### Task details
The response must be the exact lines from the line holding "You are a computer-use" through the end of the entries, with no pictures and nothing else.

(Pixel coordinate grounding data)
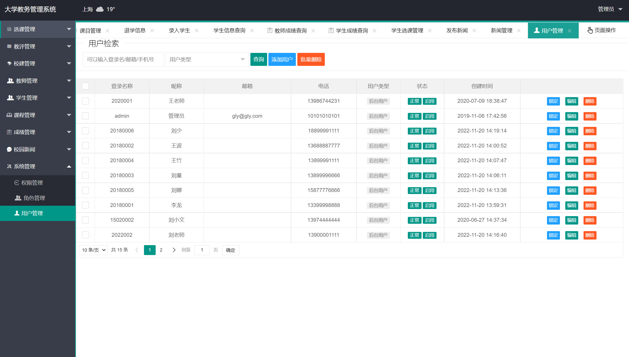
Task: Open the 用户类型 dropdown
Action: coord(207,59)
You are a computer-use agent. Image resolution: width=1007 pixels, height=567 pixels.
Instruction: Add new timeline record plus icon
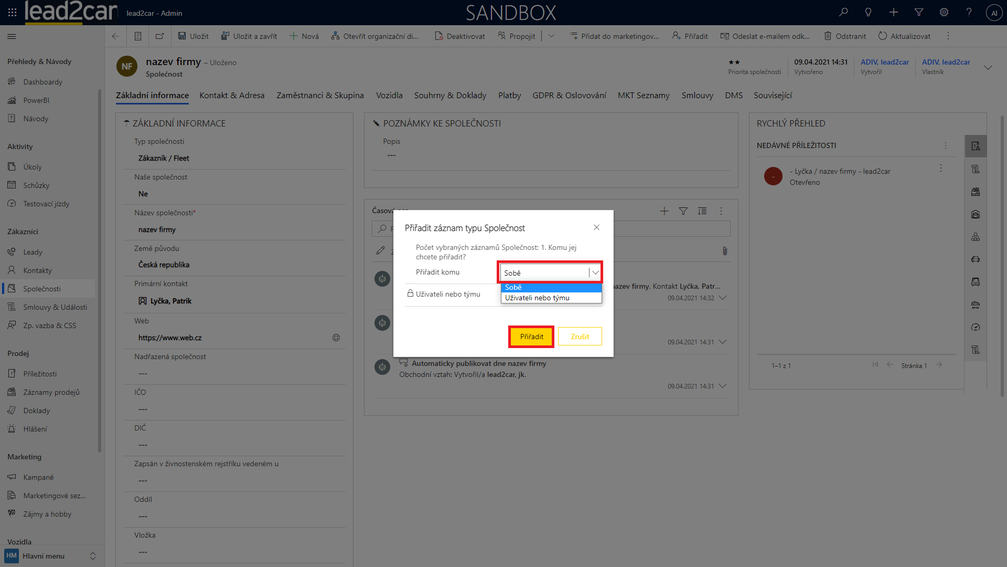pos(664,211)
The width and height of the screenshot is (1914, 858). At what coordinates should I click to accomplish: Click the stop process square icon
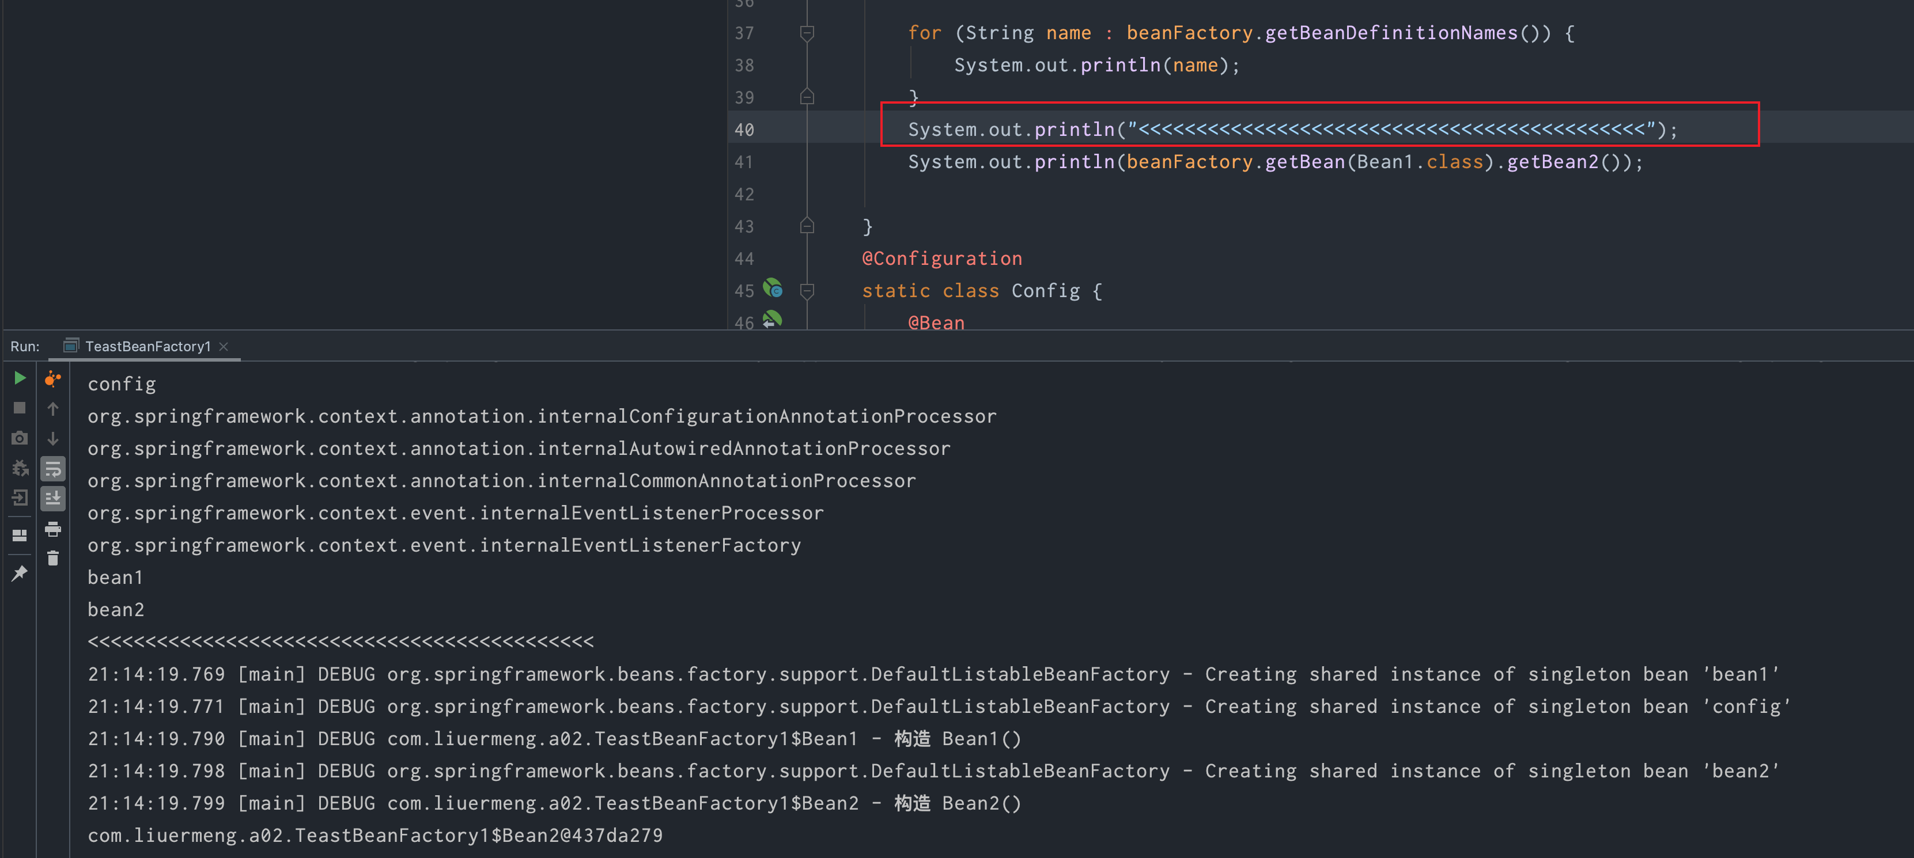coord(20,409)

### Answer section
You are a computer-use agent. Image resolution: width=1007 pixels, height=567 pixels.
Instruction: Add new timeline record plus icon
pos(664,211)
The width and height of the screenshot is (1914, 858). At what coordinates should I click to accomplish: Click the stop process square icon
coord(20,409)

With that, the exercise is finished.